In order to determine the extent to which malonyl-sildenafil can enter the circulation, we developed an LC-MS/MS procedure to measure the compound in plasma (Fig. 3). The ion spectrum used for sildenafil is based upon a previous study (Drüeke et al. , 2019), and several common peaks were generated by malonyl-sildenafil including m/z at 283, 311 and 377. However, additional peaks were observed that are consistent with loss of the carboxylic group (m/z = 503), and loss of the whole malonyl-group to generate desmethyl-sildenafil (m/z = 461). One hour after oral administration of malonyl-sildenafil to mice at concentrations up to 36 mg/kg did not result in detectable levels in the plasma (Fig 4A). This contrasted with sildenafil that was detected in plasma at 250 nM and 3.5 µM after administering 9 and 36 mg/kg (respectively). Notably, sildenafil was not detected in the feces collected between 2-4 hours after oral administration, but malonyl-sildenafil was detected at high levels ranging from 90 µg/g to 244 µg/g after administering 9 and 36 mg/kg respectively (Fig. 4B). The decision to measure malonyl-sildenafil one hour following oral administration was based upon established pharmacokinetics for sildenafil (Nichols et al. , 2002; Walker et al. , 1999). The possibility that the reduced membrane permeability of malonyl-sildenafil could cause delayed entry into the circulation was tested by performing a time course using 9 mg/kg (Fig. 4C). Apart from a very small (11 nM) peak at 1 hour, these experiments revealed that there was no delayed peak, and malonyl-sildenafil was not detected in the plasma at any other time during the 24-hour period examined. Notably, malonyl-sildenafil continued to be excreted at high levels in the feces 8 hours after oral administration (Fig. 4D).

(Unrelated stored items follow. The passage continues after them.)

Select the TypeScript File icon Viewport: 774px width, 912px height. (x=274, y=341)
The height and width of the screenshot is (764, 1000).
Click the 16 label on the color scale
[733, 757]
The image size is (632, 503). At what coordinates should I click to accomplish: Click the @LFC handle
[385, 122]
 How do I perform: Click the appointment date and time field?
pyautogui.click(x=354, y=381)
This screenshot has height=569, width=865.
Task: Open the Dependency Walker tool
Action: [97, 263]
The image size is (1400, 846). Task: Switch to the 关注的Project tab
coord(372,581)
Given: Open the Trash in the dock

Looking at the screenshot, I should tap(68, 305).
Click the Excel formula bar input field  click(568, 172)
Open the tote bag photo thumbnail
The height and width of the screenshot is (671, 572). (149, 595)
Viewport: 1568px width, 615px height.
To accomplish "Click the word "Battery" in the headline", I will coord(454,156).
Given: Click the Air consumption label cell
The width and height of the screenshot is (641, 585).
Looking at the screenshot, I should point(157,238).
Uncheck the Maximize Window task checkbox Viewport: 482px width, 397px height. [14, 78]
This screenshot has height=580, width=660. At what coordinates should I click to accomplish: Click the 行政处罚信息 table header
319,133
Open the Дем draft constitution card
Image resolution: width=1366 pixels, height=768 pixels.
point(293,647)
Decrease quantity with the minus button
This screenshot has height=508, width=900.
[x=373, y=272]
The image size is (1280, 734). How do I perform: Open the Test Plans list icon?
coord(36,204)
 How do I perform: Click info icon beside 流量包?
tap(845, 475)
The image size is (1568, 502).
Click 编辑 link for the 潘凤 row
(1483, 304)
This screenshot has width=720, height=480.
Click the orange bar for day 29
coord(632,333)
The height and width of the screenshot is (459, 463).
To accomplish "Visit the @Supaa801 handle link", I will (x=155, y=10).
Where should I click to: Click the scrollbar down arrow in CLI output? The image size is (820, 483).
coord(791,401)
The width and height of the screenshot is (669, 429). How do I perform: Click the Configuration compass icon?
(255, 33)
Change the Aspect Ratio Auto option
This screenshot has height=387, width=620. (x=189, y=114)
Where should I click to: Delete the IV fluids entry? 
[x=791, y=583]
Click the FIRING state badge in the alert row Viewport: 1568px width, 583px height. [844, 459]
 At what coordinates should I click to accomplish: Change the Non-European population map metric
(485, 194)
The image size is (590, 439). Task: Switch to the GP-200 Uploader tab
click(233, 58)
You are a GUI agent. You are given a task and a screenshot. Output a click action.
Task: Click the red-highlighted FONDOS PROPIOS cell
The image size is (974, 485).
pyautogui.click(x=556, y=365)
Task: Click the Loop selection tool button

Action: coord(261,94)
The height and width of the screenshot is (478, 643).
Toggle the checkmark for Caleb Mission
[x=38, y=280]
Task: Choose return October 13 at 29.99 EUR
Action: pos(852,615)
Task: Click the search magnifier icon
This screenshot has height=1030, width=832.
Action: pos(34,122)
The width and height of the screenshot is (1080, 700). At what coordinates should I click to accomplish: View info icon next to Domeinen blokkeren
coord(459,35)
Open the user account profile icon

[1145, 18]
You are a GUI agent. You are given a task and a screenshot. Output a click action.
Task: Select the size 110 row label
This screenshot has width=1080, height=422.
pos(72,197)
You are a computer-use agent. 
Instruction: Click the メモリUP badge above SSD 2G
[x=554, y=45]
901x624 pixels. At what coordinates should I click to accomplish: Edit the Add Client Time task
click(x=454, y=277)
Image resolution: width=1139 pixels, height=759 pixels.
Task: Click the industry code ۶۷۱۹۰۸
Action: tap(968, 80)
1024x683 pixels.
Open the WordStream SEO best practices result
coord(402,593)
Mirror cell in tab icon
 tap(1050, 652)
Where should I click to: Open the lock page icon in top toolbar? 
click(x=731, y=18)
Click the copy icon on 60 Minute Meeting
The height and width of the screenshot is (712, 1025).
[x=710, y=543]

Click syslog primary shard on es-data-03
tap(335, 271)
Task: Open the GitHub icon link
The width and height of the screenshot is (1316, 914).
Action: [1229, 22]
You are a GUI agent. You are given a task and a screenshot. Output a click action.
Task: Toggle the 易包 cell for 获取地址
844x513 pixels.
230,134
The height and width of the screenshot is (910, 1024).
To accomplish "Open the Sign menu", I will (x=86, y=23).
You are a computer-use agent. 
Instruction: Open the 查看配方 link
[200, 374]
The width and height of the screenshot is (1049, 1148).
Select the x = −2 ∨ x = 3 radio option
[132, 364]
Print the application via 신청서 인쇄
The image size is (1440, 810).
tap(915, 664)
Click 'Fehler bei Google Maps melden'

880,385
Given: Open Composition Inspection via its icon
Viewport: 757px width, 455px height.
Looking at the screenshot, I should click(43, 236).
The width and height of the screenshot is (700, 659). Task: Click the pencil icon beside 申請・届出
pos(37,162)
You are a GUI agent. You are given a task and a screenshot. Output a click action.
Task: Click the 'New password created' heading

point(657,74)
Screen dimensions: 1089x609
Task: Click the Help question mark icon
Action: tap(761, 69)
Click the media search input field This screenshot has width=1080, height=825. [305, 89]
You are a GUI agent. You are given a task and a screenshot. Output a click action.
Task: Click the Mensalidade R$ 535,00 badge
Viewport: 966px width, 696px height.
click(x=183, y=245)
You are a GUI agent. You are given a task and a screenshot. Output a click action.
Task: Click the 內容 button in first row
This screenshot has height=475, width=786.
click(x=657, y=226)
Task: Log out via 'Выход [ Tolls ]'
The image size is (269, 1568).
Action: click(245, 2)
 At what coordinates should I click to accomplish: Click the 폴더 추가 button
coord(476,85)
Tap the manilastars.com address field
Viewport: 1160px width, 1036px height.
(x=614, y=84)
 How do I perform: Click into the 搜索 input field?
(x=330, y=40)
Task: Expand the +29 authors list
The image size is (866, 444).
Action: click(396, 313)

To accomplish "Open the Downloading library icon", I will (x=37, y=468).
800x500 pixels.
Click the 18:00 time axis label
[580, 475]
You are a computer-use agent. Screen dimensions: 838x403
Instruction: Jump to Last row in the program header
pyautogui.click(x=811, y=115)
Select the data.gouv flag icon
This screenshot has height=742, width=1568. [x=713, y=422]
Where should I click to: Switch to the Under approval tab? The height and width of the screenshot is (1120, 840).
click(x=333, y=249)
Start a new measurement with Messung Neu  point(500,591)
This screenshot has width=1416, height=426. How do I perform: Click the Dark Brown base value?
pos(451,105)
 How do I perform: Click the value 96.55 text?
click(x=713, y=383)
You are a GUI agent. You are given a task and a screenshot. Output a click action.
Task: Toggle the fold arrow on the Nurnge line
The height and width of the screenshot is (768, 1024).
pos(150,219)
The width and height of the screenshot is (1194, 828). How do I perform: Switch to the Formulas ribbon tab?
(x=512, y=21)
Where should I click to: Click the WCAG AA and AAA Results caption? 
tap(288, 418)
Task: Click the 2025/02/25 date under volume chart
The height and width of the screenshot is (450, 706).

Consuming PDE5i together with soluble guanylate cyclase stimulators such as riociguat, or nitrate activators such as isosorbide mononitrate (ISMN) and nitroglycerin is contraindicated due to the risk of severe hypotension. Malonyl-sildenafil was not detected at high levels in the plasma compared to sildenafil, but bioactive metabolites could have been created that could enter the circulation undetected. To investigate this possibility, mice were treated with ISMN (300 mg/kg i.p.) alone, or together with orally administered sildenafil or malonyl-sildenafil (10 mg/kg). Arterial blood pressure was then measured over time using remote telemetry (Fig. 5). ISMN alone or with malonyl-sildenafil slightly increased blood pressure from a baseline of around 100 mmHg to 126 mmHg and 117 mmHg (respectively). This was most likely due to stress caused by the procedure. As expected, co-administration of ISMN and sildenafil caused a rapid drop in blood pressure to 68 mmHg that returned to close to the baseline over the following 30 minutes.